### Excerpted text
________

< Explain other AI papers

UI-R1: Enhancing Action Prediction of GUI Agents by Reinforcement Learning

Zhengxi Lu, Yuxiang Chai, Yaxuan Guo, Xi Yin, Liang Liu, Hao Wang, Guanjing Xiong, Hongsheng Li

2025-03-28

UI-R1: Enhancing Action Prediction of GUI Agents by Reinforcement
  Learning

Summary

This paper is about improving how AI predicts what actions to take on phone interfaces by using a learning technique inspired by recent AI breakthroughs.

What's the problem?

AI models often struggle to understand and interact with phone interfaces, making it difficult for them to automate tasks or assist users effectively.

What's the solution?

The researchers developed a new AI model that uses reinforcement learning to learn from its mistakes and improve its ability to predict the right actions on a phone interface.

Why it matters?

This work matters because it can lead to more helpful and efficient AI assistants for mobile devices, making it easier for people to use their phones and automate tasks.

________

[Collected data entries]
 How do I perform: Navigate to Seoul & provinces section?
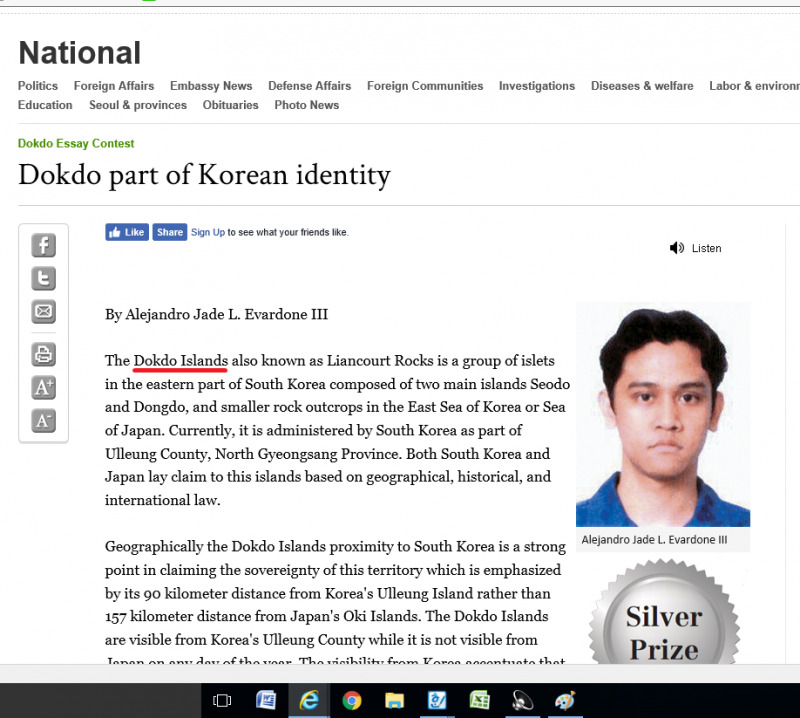(x=138, y=105)
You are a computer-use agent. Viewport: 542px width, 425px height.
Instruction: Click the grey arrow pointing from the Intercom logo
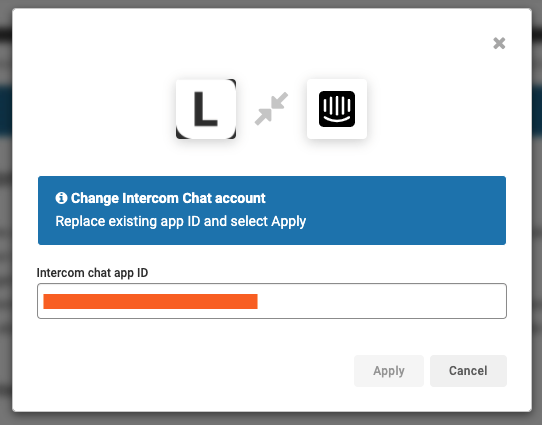279,101
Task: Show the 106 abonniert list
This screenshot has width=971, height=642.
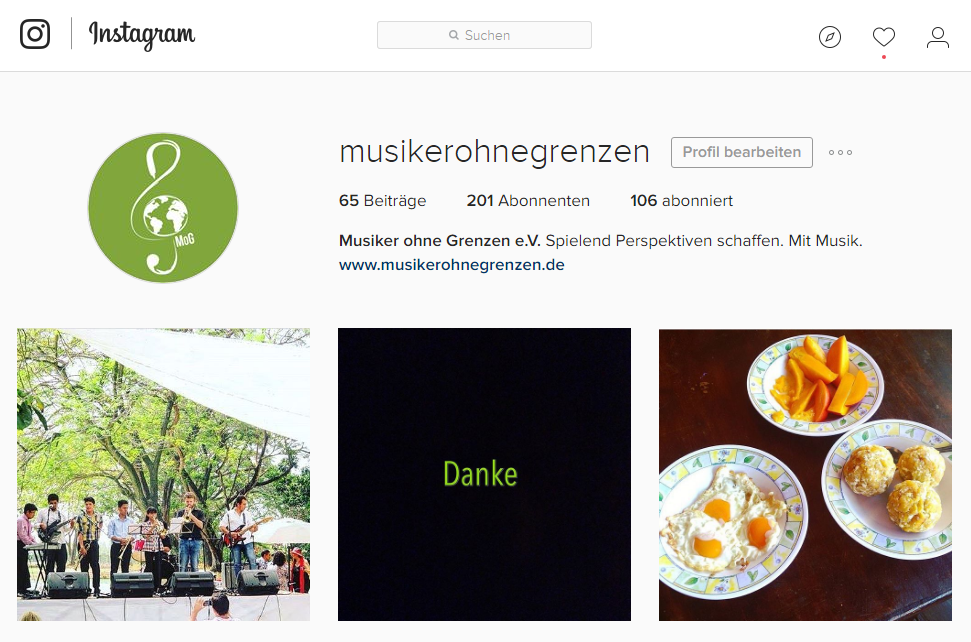Action: pyautogui.click(x=681, y=201)
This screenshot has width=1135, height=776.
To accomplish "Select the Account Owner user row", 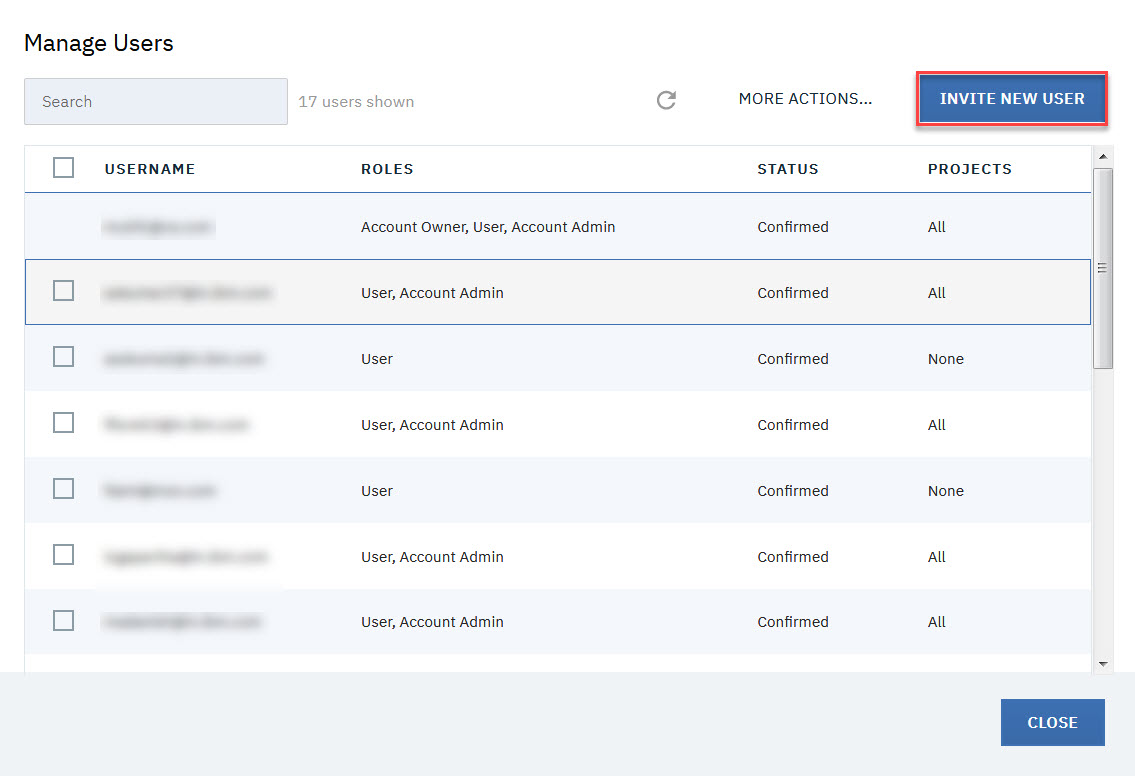I will pos(487,227).
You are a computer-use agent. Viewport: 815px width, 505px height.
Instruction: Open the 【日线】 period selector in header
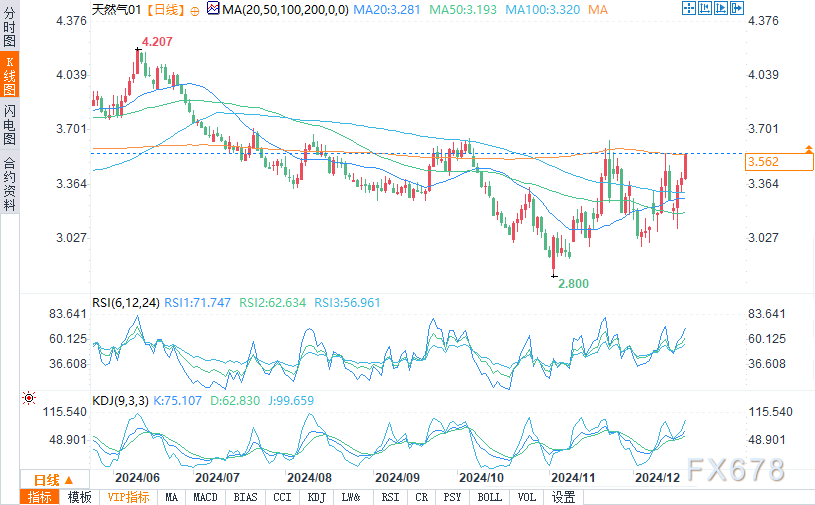[165, 10]
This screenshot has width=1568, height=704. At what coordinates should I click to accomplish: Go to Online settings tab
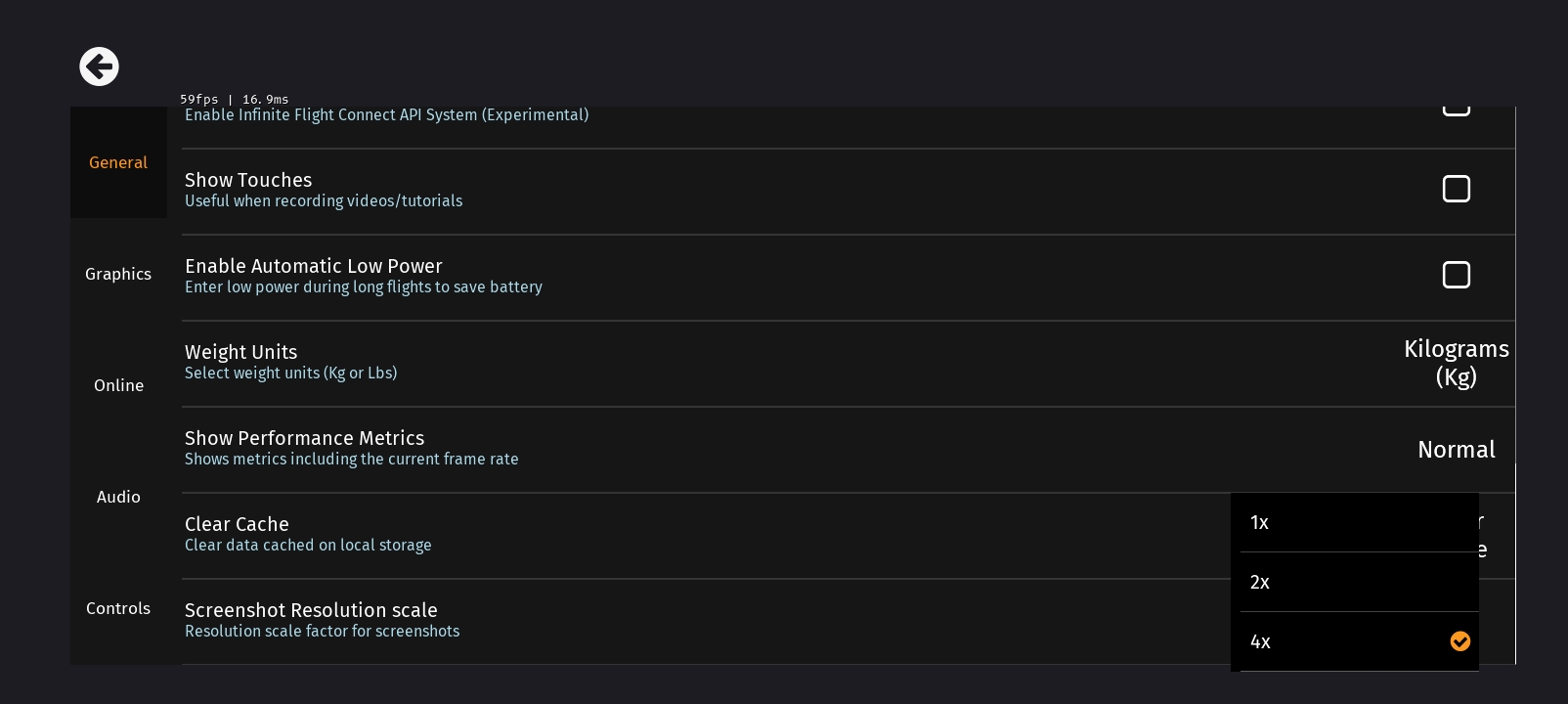pyautogui.click(x=118, y=385)
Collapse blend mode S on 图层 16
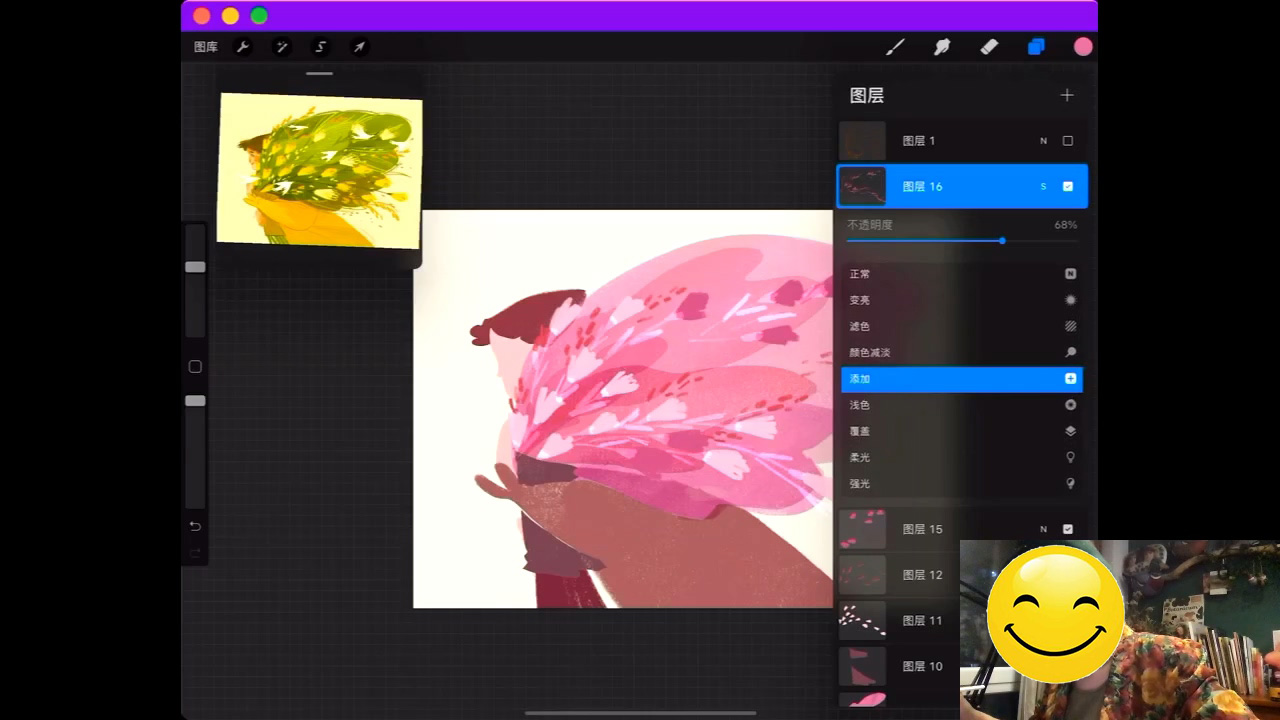This screenshot has height=720, width=1280. coord(1043,187)
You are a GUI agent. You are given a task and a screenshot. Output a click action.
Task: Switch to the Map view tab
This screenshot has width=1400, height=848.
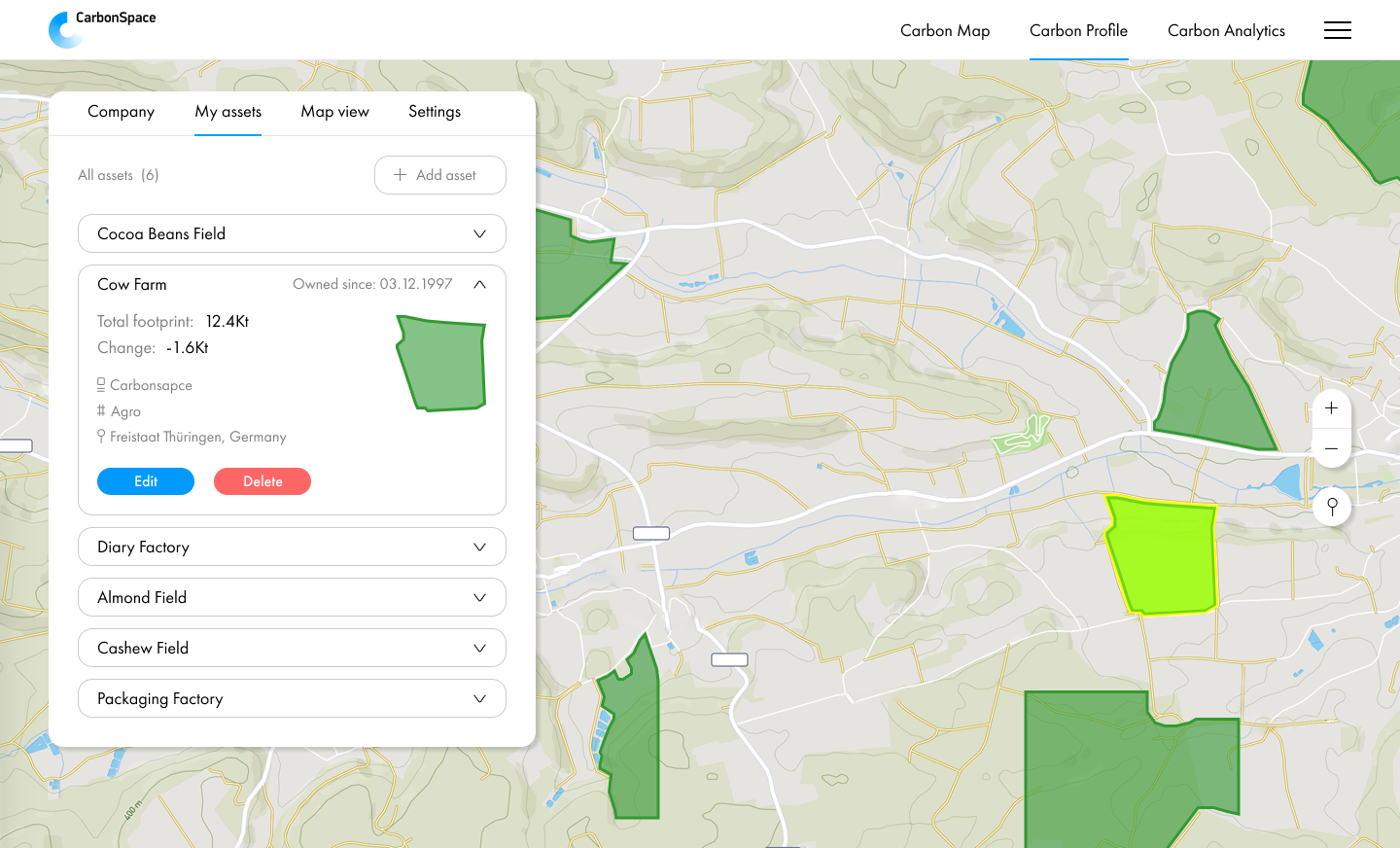click(x=334, y=112)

________

### Activities
(a) Repeat the part of the UI-R1 summary that starts at the words "This work matters" and stops after "and automate tasks.", keeping every word the same.
(b) List every author named in the UI-R1 summary.
(c) Pick up the UI-R1 summary after its last sentence and keep writing it.
These entries were gathered from a separate source, not from the summary.

### Results of the exercise
(a)
This work matters because it can lead to more helpful and efficient AI assistants for mobile devices, making it easier for people to use their phones and automate tasks.

(b) Zhengxi Lu, Yuxiang Chai, Yaxuan Guo, Xi Yin, Liang Liu, Hao Wang, Guanjing Xiong, Hongsheng Li

(c)
Abstract

The recent DeepSeek-R1 has showcased the emergence of reasoning capabilities in LLMs through reinforcement learning (RL) with rule-based rewards. Building on this idea, we are the first to explore how rule-based RL can enhance the reasoning capabilities of multimodal large language models (MLLMs) for graphic user interface (GUI) action prediction tasks. To this end, we curate a small yet high-quality dataset of 136 challenging tasks, encompassing five common action types on mobile devices. We also introduce a unified rule-based action reward, enabling model optimization via policy-based algorithms such as Group Relative Policy Optimization (GRPO). Experimental results demonstrate that our proposed data-efficient model, UI-R1-3B, achieves substantial improvements on both in-domain (ID) and out-of-domain (OOD) tasks. Specifically, on the ID benchmark AndroidControl, the action type accuracy improves by 15%, while grounding accuracy increases by 10.3%, compared with the base model (i.e. Qwen2.5-VL-3B). On the OOD GUI grounding benchmark ScreenSpot-Pro, our model surpasses the base model by 6.0% and achieves competitive performance with larger models (e.g., OS-Atlas-7B), which are trained via supervised fine-tuning (SFT) on 76K data. These results underscore the potential of rule-based reinforcement learning to advance GUI understanding and control, paving the way for future research in this domain.